• _Exercise task_
Decide whether each statement agrees with the Burnout Paradise discussion, answering yes or no and quoting the deciding words of the text: (a) One writer calls Super Metroid the only game they loved after first playing it 10+ years past its release. (b) The first writer finds that the Burnout Paradise remaster feels very dated. (c) One writer asks to read thoughts on Age of Empires 2.

• _Page text_
┌──
I do wonder if it's more time and place for you and Burnout Paradise, or if maybe this is a kind of game that wouldn't have appealed to you even if you played it at the time. One of the most striking things about playing its remaster recently was just how apparent it made it that nothing else has done anything in the ballpark of Burnout over the past decade. So in a way it doesn't feel all that dated to me since nothing else has tried that stuff to surpass it. Or maybe that's just nostalgia speaking, idk. I certainly understand that this isn't a game for everyone though- you're right that there is a certain amount of aimlessness to it. But that's also part of the joy for me, having a chill driving game that controls so well, and full of a mess of fun things to engage with. If you can embrace that, it's pretty special :)

Cool man, I look to forward to more of your thoughts! This is a great idea for a blog series. Looking at your favorites list besides the obvious choices (like Metroid Prime which you already covered) I bet TWEWY, Freedom Fighters and Perfect Dark might be fun games to reminisce about. Selfishly I'd love to read your thoughts on Age of Empires 2, since all of the games on your list that one strikes me as the most different from the rest and it sounds like it was a formative game for you.

I more I think about it the more I think it's probably mostly the former (time & place) for me. It's just hard to unsee what you've seen since, when it comes to quality of life stuff. For example I played a couple games in the last couple years I think I got to, too late (Shenmue and the Guardian Legend) that I think would have blown me away back in the day. Maybe some people would honestly be able to play a "new to you" NES/Dreamcast etc game for the first time and think it's their favorite thing ever, but I don't think I'm wired that way. I can appreciate them and enjoy them, but they don't enrapture me like newish stuff does. The only game I've played 10+ years after release for the first time and loved was Super Metroid.

I 100% agree with you that there just isn't anything out there like Burnout. Which is strange since Open World car games are still a thing. Maybe some indie will eventually pick that Arcadey Open World Crash Racing game torch back up.
└──
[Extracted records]
┌──
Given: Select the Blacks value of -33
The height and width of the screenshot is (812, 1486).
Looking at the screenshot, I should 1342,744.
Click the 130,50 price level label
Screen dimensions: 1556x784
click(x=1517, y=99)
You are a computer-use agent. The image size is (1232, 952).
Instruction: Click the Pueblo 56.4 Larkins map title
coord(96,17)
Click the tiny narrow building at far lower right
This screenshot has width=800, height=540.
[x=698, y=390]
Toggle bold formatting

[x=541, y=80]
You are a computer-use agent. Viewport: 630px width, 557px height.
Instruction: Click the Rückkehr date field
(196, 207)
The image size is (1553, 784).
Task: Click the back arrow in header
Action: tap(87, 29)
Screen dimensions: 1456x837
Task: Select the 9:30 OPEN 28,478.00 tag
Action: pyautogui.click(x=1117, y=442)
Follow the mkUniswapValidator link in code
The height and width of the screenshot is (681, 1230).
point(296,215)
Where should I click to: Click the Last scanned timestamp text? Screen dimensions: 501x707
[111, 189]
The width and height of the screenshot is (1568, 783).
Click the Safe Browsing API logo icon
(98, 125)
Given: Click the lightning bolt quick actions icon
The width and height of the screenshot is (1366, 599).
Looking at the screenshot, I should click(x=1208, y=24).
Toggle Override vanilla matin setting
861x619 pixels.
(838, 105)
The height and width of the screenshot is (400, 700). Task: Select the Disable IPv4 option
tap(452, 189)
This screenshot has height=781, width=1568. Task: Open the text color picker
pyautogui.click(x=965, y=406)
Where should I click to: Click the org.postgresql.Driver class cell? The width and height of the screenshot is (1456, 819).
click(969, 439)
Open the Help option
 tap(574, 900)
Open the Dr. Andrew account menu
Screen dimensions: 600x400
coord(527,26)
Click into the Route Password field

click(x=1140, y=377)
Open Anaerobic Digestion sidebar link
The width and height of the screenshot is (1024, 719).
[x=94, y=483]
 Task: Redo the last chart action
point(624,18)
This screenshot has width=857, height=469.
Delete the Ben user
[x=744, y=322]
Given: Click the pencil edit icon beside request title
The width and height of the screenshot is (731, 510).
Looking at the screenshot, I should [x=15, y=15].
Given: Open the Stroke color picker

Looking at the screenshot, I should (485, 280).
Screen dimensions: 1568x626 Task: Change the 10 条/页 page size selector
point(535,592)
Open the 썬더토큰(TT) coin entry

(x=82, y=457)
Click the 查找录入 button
└──
• _Correct answer_
(a) Yes: "The only game I've played 10+ years after release for the first time and loved was Super Metroid."
(b) No: "it doesn't feel all that dated to me"
(c) Yes: "Selfishly I'd love to read your thoughts on Age of Empires 2"